[Source data — start]

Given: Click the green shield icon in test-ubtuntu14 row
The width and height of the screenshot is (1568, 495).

[Source data — finish]
[Source data — start]

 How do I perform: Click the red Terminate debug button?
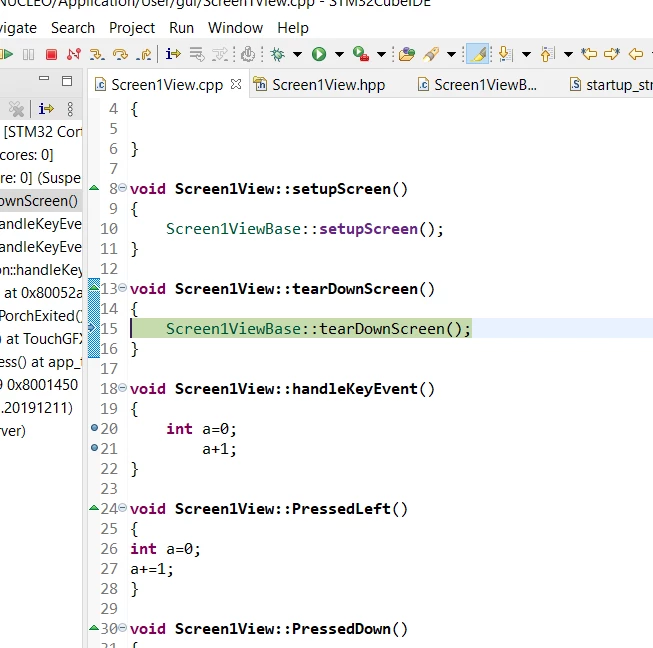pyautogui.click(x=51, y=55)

[Source data — finish]
[Source data — start]

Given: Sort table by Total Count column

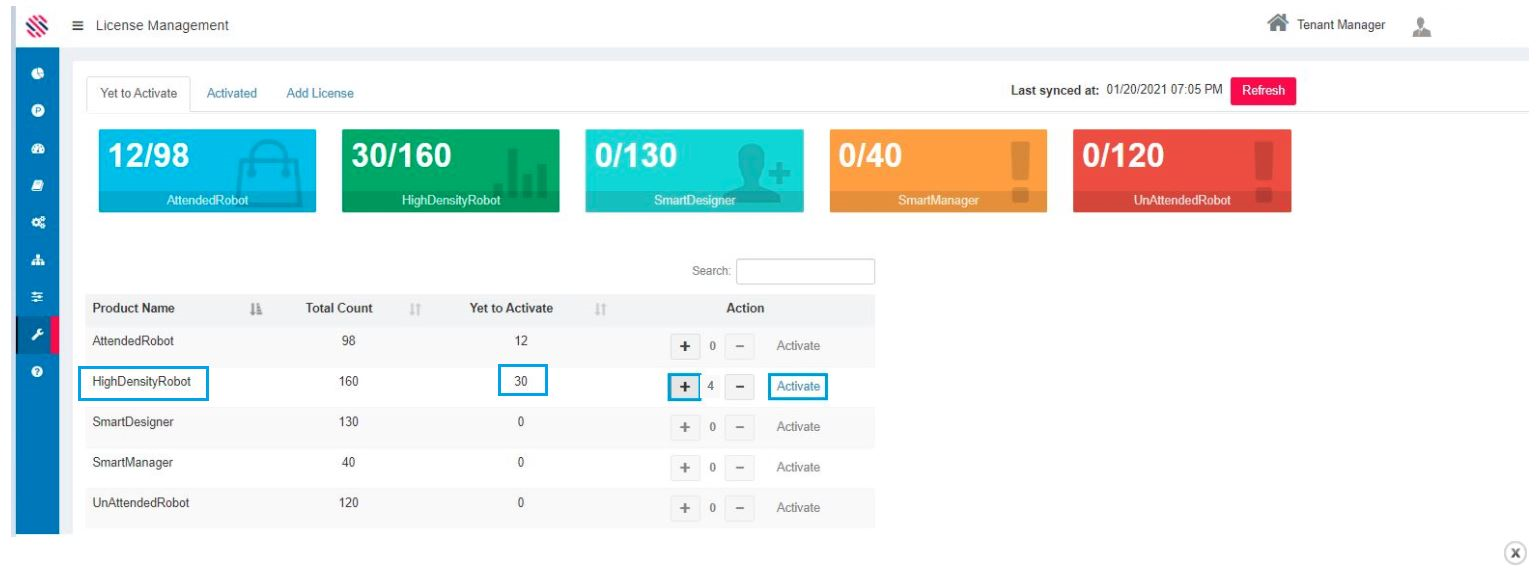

[Source data — finish]

The reply should consist solely of the lines above from the one that has "Given: Click the" through the one that has "The width and", reproduced exactly.

**Problem solution:**
Given: Click the green shield icon in test-ubtuntu14 row
The width and height of the screenshot is (1568, 495).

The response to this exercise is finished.